■ **DATASET CONTENT**:
-*-

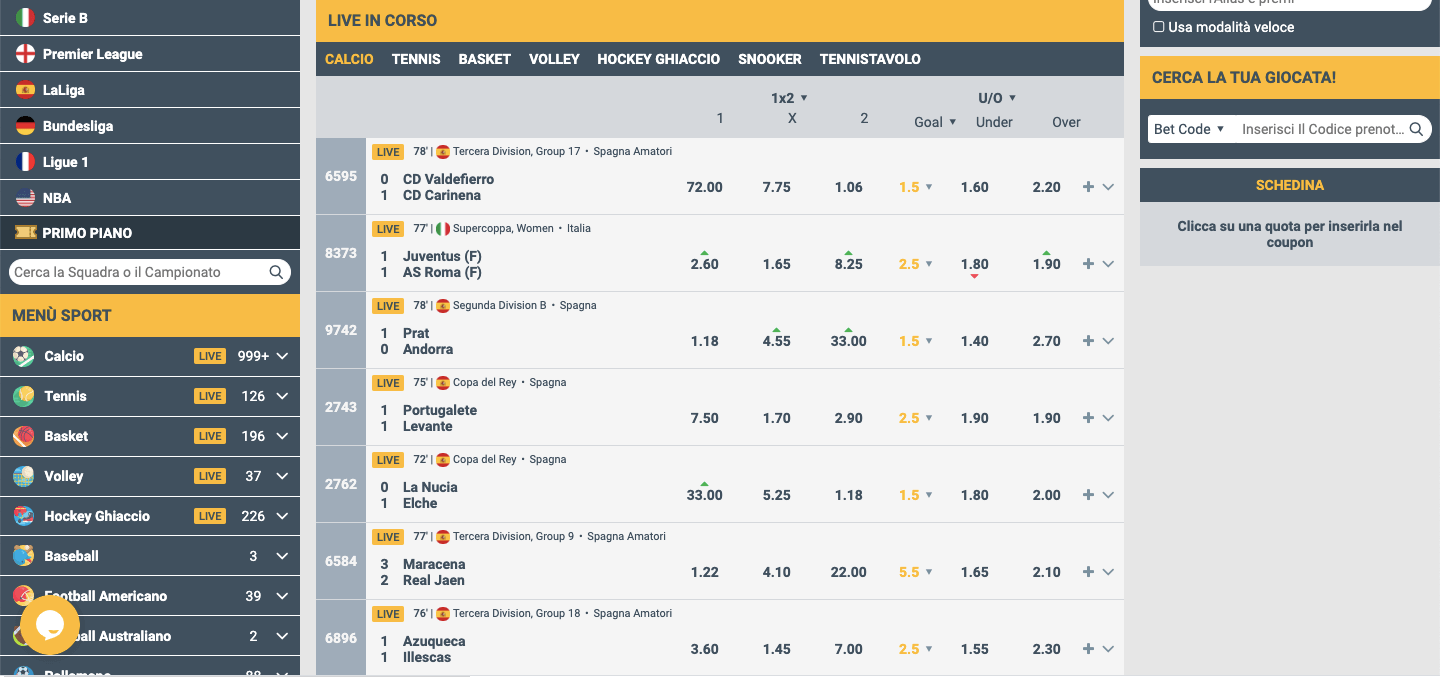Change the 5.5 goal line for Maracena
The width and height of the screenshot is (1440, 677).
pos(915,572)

-*-

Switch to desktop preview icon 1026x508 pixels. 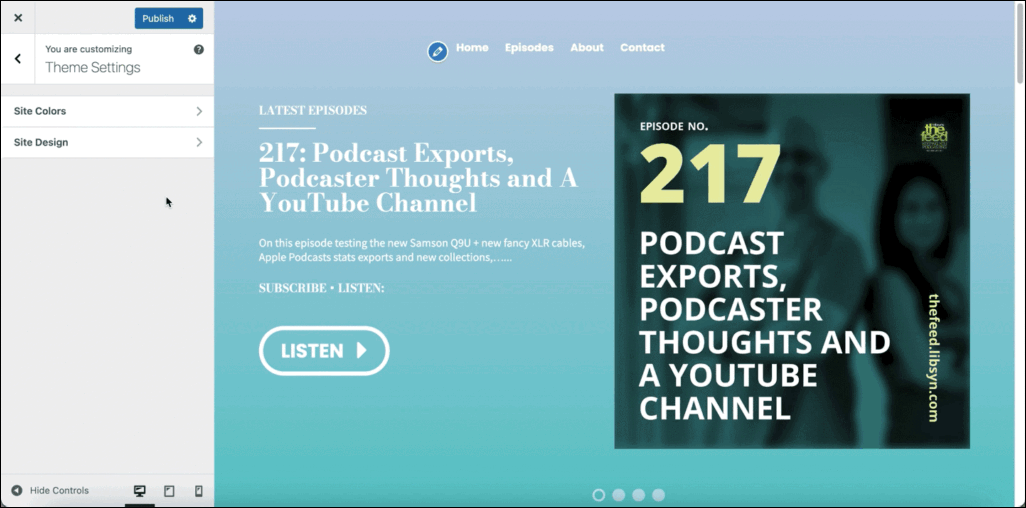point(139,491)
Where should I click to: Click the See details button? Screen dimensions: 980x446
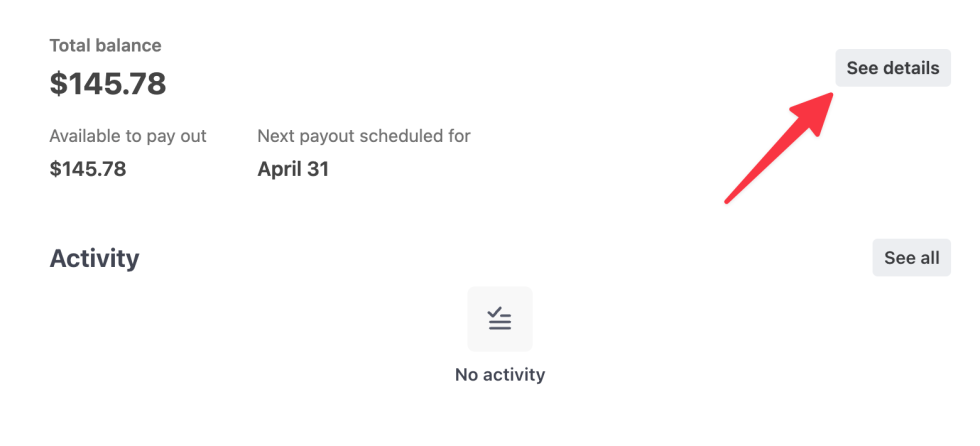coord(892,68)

-*-

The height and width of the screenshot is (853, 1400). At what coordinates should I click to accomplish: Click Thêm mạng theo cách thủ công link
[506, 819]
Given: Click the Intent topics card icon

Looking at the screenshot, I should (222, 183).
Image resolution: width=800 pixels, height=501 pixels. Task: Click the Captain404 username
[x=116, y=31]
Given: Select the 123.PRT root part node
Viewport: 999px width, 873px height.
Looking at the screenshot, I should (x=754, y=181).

-*-

■ **THE PROBLEM**:
Please make an exact copy of the lines above from the line with "The height and" through the line with "Given: Select the 123.PRT root part node", both ends included.

■ **EXERCISE RESULT**:
The height and width of the screenshot is (853, 1400). At what coordinates should I click to accomplish: Click Thêm mạng theo cách thủ công link
[506, 819]
Given: Click the Intent topics card icon

Looking at the screenshot, I should (222, 183).
Image resolution: width=800 pixels, height=501 pixels. Task: Click the Captain404 username
[x=116, y=31]
Given: Select the 123.PRT root part node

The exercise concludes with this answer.